Vielfalt als soziale Norm
Alle reden von Diversity. Aktuell scheint sich die Vielfalt in der Rekrutierung aber auf die Vielfalt der Geschlechter, der sexuellen Orientierung, der Herkunft oder der Kultur zu beschränken. Es scheint wichtiger, das vierte oder fünfte Geschlecht im Team zu fördern, als echte Profilvielfalt zu entwickeln. Klar: solche Diversitätskriterien sind viel sichtbarer und leichter zu messen als die Vielfalt und Synergien von Profilen. Vor allem Grosskonzerne sind heute Weltmeister bei der demonstrativen Förderung von Diversifikation und Inklusion nach gesellschaftlichen Kriterien. Sie vernachlässigen aber die Vielfalt in Bezug auf Berufserfahrung und berufliche Laufbahnen. Die Einstellung von branchenfremden Bewerbern braucht Mut und setzt voraus, dass man selbst die Berufe in den anderen Branchen kennt. Als Beispiel die Supply Chain: Die Konsumgüterbranche war Vorreiter bei der systematischen Annäherung an ihre Verbraucher (Lagerverwaltung in Echtzeit, Abholung im Geschäft, Lieferung am selben Tag, Online-Käufe mit Abholung im Geschäft, Personalisierung der Angebote etc.). Dasselbe gilt für die Textil- und Modebranche oder den Lebensmittelsektor, die im Bereich der Rückverfolgbarkeit einen wesentlichen Wandel vollzogen haben, um das Vertrauen der Endverbraucher zurückzugewinnen. Diese Erfahrungen wären gerade für den Pharmasektor sehr nützlich, wo die Transformation noch nicht abgeschlossen ist. Da muss der Vertrieb, die Rückverfolgbarkeit von Medikamenten und die Personalisierung von Behandlungen noch weiter verbessert werden, um näher an die Endverbraucher heranzukommen. Dieses mangelnde Verständnis der potenziellen Beiträge branchenfremder Bewerber begünstigt letztlich die aktuelle Rekrutierungspraxis, das Geschlechterkarussell und die organisierte Inzucht, die in Wahrheit auf Kosten der wahren Vielfalt an Fähigkeiten, Ideen und Erfahrungen gehen.

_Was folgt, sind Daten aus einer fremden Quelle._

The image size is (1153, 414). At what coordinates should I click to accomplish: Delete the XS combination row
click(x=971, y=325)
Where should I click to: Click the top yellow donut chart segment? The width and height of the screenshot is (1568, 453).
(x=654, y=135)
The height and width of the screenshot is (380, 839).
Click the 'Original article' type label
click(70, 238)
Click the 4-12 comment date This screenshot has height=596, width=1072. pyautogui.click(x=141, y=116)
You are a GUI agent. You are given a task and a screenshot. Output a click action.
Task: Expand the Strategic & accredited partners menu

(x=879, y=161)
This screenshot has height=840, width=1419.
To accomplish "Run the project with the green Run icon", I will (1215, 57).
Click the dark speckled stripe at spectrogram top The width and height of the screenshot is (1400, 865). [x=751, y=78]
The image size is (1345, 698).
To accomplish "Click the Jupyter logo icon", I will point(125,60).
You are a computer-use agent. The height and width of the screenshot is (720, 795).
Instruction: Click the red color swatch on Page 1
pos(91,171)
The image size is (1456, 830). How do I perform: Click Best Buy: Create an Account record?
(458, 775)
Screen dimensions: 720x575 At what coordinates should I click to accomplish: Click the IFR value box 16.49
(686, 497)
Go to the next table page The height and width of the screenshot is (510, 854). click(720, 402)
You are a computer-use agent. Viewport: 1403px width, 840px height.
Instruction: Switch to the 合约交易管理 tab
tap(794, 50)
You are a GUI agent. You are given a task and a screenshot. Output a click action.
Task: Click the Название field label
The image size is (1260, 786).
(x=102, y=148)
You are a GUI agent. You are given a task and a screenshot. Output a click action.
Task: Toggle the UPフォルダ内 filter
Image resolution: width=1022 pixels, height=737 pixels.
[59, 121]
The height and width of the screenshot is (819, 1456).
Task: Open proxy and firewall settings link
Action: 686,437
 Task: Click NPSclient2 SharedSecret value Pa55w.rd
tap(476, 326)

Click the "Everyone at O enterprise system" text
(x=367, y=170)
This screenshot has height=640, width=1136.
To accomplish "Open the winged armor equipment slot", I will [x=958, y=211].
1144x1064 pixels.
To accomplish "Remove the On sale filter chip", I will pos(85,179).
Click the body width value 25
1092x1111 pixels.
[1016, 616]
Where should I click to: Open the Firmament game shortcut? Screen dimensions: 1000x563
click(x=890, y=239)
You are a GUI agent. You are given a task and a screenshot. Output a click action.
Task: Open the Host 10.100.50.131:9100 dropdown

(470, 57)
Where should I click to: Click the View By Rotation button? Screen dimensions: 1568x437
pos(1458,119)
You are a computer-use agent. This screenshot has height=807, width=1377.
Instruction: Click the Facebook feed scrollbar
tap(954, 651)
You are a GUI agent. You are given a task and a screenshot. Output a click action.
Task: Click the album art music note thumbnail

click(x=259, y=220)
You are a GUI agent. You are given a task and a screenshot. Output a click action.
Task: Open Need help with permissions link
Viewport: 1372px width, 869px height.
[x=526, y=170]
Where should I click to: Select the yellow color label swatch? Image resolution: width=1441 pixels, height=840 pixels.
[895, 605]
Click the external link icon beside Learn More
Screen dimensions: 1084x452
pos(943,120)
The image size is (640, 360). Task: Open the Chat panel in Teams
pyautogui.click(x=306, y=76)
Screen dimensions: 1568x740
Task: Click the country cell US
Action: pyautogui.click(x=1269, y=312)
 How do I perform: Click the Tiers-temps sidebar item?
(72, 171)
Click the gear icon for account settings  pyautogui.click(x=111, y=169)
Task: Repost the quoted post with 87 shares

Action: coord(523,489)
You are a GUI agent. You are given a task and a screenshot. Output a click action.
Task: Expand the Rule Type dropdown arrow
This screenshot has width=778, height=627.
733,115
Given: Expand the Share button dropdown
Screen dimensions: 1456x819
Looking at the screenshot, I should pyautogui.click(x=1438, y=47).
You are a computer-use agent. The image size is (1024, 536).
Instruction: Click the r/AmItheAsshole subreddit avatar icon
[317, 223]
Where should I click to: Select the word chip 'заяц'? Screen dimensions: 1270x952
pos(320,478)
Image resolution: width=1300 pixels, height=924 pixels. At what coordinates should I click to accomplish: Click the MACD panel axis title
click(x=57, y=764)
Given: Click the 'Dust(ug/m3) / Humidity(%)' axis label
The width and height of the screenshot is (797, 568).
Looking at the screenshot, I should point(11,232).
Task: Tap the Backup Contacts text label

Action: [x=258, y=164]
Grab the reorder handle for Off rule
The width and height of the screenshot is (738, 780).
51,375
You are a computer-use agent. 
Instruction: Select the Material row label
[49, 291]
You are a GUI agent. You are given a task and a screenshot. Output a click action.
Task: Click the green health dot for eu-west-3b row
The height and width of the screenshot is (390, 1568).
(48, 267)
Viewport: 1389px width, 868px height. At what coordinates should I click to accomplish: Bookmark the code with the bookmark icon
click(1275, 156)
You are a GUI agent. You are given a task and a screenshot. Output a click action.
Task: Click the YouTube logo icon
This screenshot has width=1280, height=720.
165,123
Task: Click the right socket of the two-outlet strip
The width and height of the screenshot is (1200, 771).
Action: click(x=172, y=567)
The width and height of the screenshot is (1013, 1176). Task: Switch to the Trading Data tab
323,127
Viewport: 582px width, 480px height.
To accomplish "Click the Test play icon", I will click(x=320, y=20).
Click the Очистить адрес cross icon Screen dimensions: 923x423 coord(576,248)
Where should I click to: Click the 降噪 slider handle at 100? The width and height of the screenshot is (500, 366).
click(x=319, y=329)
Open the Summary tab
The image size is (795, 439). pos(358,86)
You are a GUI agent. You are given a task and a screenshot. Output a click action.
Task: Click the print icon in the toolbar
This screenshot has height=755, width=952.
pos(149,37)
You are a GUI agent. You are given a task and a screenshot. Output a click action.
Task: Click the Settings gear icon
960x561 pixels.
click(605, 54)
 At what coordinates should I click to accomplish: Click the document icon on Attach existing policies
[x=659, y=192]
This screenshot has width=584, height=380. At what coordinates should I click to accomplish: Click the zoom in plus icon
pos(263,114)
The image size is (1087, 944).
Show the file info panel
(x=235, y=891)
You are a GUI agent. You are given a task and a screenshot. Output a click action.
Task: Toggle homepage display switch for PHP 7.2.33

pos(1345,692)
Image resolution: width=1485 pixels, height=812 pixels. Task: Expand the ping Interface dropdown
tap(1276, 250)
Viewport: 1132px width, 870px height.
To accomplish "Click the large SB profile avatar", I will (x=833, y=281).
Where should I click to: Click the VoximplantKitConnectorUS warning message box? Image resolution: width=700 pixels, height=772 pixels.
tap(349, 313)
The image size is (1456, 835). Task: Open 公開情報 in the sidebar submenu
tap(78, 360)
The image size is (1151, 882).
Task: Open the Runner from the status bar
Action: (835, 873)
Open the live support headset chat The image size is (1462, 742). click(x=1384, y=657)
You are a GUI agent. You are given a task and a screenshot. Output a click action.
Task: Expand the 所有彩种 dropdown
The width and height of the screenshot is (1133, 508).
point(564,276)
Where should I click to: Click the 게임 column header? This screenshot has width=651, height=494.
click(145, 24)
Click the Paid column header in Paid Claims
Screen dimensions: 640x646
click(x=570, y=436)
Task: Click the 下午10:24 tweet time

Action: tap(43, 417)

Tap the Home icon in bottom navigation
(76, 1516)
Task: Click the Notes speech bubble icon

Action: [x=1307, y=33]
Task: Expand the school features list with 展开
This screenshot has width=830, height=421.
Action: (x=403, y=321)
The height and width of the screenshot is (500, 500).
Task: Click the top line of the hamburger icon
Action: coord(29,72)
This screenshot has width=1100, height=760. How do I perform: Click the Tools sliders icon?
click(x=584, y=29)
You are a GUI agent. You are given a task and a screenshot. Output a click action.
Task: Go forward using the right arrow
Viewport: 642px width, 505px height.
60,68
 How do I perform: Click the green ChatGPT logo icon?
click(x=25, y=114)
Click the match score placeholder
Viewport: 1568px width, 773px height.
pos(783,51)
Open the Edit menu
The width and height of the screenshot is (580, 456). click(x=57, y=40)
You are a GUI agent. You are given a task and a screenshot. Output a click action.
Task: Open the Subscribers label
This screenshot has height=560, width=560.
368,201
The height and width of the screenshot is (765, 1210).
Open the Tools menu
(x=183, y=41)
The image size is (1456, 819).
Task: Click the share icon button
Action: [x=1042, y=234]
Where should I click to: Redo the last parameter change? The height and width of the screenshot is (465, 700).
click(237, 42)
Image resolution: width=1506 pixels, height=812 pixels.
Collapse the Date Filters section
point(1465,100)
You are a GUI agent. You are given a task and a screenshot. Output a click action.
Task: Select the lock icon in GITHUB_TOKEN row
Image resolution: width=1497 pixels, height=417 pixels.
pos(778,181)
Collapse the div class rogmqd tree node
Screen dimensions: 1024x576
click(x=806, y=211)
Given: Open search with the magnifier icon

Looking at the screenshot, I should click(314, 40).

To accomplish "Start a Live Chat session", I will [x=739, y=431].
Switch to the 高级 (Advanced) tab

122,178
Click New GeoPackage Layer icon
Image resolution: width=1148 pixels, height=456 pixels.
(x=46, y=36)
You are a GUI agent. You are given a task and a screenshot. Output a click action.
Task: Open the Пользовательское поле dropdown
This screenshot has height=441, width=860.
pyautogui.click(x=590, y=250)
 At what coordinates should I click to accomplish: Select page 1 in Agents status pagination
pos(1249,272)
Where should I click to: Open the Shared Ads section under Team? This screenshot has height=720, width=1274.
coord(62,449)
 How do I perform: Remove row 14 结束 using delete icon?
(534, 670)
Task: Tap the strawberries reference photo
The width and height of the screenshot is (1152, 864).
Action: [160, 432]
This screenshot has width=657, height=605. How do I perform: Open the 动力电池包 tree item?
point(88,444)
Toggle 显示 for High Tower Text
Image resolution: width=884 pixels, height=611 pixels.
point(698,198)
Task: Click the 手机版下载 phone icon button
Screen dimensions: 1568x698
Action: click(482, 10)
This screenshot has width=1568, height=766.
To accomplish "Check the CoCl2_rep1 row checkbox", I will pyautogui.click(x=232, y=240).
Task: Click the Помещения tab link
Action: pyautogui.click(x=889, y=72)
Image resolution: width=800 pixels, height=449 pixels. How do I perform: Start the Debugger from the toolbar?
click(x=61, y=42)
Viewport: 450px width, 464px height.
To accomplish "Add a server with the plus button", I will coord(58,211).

Konformismus und Dinosaurierkult
Wenn alle Mitarbeiter in einem Team oder in einem Unternehmen aus derselben Branche kommen, können ihre Gewohnheiten, Denkweisen und etablierten Prozesse schwer in Frage gestellt werden. In Unternehmen kann man ganze Teams beobachten, die wie ein Rudel an gemeinsamen Werten aus der Vergangenheit festhalten. Sie sind sich daran gewöhnt, die Dinge auf eine bestimmte Art und Weise zu tun. Arbeitsmethoden und Ansätze werden nicht in Frage gestellt. Der Schutz der Komfortzone und der eigenen Gewohnheiten ist wichtiger als Risikobereitschaft, kritisches Denken, Lernen, Mut, Initiative oder Kreativität. Doch gerade solche Future Skills braucht es heute, um die Zukunft eines Unternehmens zu sichern.